→ **Work order**:
Your task is to print all of the data word for word.

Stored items

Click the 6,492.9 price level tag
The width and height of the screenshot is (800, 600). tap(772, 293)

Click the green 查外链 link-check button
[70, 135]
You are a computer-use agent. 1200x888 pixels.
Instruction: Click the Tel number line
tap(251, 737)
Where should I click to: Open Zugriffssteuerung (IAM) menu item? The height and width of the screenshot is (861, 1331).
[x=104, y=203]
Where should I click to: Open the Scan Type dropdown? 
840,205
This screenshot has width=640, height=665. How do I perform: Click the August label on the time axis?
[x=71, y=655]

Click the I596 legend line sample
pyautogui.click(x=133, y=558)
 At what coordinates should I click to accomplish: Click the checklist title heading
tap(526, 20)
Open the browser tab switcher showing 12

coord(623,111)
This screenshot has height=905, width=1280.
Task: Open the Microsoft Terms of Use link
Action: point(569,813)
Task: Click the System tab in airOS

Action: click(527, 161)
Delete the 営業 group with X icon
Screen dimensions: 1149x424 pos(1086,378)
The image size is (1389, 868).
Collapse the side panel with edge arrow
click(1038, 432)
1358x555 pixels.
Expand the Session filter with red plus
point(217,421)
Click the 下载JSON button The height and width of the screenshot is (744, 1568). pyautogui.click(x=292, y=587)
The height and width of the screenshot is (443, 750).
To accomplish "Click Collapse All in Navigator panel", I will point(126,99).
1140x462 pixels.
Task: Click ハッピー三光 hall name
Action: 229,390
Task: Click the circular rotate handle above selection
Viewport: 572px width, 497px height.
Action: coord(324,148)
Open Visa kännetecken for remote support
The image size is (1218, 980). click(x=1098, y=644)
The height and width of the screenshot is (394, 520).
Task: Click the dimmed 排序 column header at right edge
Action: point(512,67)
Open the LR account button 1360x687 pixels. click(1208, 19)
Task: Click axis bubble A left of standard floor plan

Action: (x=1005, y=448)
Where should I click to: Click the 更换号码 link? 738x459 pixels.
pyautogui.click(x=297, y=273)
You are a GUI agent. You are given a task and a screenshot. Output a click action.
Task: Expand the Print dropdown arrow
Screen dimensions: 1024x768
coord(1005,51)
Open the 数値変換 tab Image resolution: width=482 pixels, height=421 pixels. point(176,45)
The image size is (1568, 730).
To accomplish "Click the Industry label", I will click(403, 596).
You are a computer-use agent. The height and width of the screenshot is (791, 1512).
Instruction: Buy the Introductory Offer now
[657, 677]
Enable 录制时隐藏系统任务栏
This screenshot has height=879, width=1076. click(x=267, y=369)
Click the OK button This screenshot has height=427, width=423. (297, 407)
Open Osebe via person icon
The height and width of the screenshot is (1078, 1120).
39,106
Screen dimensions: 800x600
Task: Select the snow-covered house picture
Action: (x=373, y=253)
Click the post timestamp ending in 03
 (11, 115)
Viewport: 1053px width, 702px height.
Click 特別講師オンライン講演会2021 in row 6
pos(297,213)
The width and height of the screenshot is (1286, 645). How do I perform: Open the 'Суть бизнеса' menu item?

→ **Solution below**:
Click the 6,492.9 price level tag
The width and height of the screenshot is (800, 600). tap(772, 293)

Click the green 查外链 link-check button
[70, 135]
You are a computer-use agent. 1200x888 pixels.
Instruction: Click the Tel number line
tap(251, 737)
Where should I click to: Open Zugriffssteuerung (IAM) menu item? The height and width of the screenshot is (861, 1331).
[x=104, y=203]
Where should I click to: Open the Scan Type dropdown? 
840,205
This screenshot has width=640, height=665. How do I perform: Click the August label on the time axis?
[x=71, y=655]

Click the I596 legend line sample
pyautogui.click(x=133, y=558)
 At what coordinates should I click to accomplish: Click the checklist title heading
tap(526, 20)
Open the browser tab switcher showing 12

coord(623,111)
This screenshot has height=905, width=1280.
Task: Open the Microsoft Terms of Use link
Action: point(569,813)
Task: Click the System tab in airOS

Action: click(527, 161)
Delete the 営業 group with X icon
Screen dimensions: 1149x424 pos(1086,378)
The image size is (1389, 868).
Collapse the side panel with edge arrow
click(1038, 432)
1358x555 pixels.
Expand the Session filter with red plus
point(217,421)
Click the 下载JSON button The height and width of the screenshot is (744, 1568). pyautogui.click(x=292, y=587)
The height and width of the screenshot is (443, 750).
To accomplish "Click Collapse All in Navigator panel", I will point(126,99).
1140x462 pixels.
Task: Click ハッピー三光 hall name
Action: 229,390
Task: Click the circular rotate handle above selection
Viewport: 572px width, 497px height.
Action: coord(324,148)
Open Visa kännetecken for remote support
The image size is (1218, 980). click(x=1098, y=644)
The height and width of the screenshot is (394, 520).
Task: Click the dimmed 排序 column header at right edge
Action: point(512,67)
Open the LR account button 1360x687 pixels. click(1208, 19)
Task: Click axis bubble A left of standard floor plan

Action: (x=1005, y=448)
Where should I click to: Click the 更换号码 link? 738x459 pixels.
pyautogui.click(x=297, y=273)
You are a GUI agent. You are given a task and a screenshot. Output a click action.
Task: Expand the Print dropdown arrow
Screen dimensions: 1024x768
coord(1005,51)
Open the 数値変換 tab Image resolution: width=482 pixels, height=421 pixels. point(176,45)
The image size is (1568, 730).
To accomplish "Click the Industry label", I will click(403, 596).
You are a computer-use agent. The height and width of the screenshot is (791, 1512).
Instruction: Buy the Introductory Offer now
[657, 677]
Enable 录制时隐藏系统任务栏
This screenshot has height=879, width=1076. click(x=267, y=369)
Click the OK button This screenshot has height=427, width=423. (297, 407)
Open Osebe via person icon
The height and width of the screenshot is (1078, 1120).
39,106
Screen dimensions: 800x600
Task: Select the snow-covered house picture
Action: (x=373, y=253)
Click the post timestamp ending in 03
 (11, 115)
Viewport: 1053px width, 702px height.
Click 特別講師オンライン講演会2021 in row 6
pos(297,213)
The width and height of the screenshot is (1286, 645). How do I perform: Open the 'Суть бизнеса' menu item?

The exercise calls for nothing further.